“Pride goes before destruction, a haughty spirit before a fall.” – Proverbs 16:18
This may be the first time I have quoted a Bible verse in a story. But when writing about a show called Preacher, it’s bound to come up eventually.
Jesse Custer was feeling a lot of pride in the season’s fifth episode “The South Shall Rise Again.” He’s got the hang of his power and thanks to the conversion of Odin Quincannon the previous Sunday, the good people are hanging on his every powerful word. Jesse was loving every single minute of it.
His demeanor in this episode is such a sharp contrast to the faithless, lost soul who dulled his inner pain with booze and was mere moments from walking away from his congregation. Although Jesse believes his power comes from God, its application is totally man made.
Jesse isn’t trying to rebuild the church to bring light to the people of Annville, he’s doing it to prove to himself and his dead father that he’s worthy of the promise he made all those years ago. He thinks he’s ministering to the people from that booth in the diner. He’s holding court; using his power to nudge people in directions they were headed anyway.
All the while, situations are starting to bubble over. Tulip has become more than a little chummy with a certain Irish vampire. April doesn’t like the change she sees in Jesse. Donnie is starting to piece it all together. Seemingly dozens of people around town are acting on the influence of Jesse’s power. If Odin’s reaction is any indication, Jesse has created a house of cards and a foul wind is picking up.
The only person around town who is sympathetic is poor Arseface, who is trying to make amends for gravely injuring Annville’s sweetheart. Unfortunately, even his own father wants him out of the picture.
At the end of the episode, the first rocks under Jesse’s feet started to crumble away when the angels inform Jesse that his power is not only not divine, but also extremely dangerous.
This was another talk-heavy episode which may further frustrate people.

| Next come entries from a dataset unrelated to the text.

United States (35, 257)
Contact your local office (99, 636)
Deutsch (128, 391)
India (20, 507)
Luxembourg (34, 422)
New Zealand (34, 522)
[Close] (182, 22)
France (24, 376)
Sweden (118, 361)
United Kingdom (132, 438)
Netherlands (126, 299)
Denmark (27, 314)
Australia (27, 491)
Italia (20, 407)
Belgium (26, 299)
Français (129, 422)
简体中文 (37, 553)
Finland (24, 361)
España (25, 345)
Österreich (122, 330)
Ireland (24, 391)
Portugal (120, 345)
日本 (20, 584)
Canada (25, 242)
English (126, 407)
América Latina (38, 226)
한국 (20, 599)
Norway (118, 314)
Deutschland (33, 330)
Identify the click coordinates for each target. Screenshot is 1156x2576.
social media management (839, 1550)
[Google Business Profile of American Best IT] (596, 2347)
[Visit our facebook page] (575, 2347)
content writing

Thankfully the exchanges – especially the Tulip and Cassidy scenes – has some snap to them. Jesse’s turn from sullen to smug was abrupt, but understandable given the nature of his power. It may have ended up being totally frustrating had it not been for the extended series within a show with the backstory of the Saint of Killers. That provided enough action, suspense and horror to make all that talk after a little easier to swallow.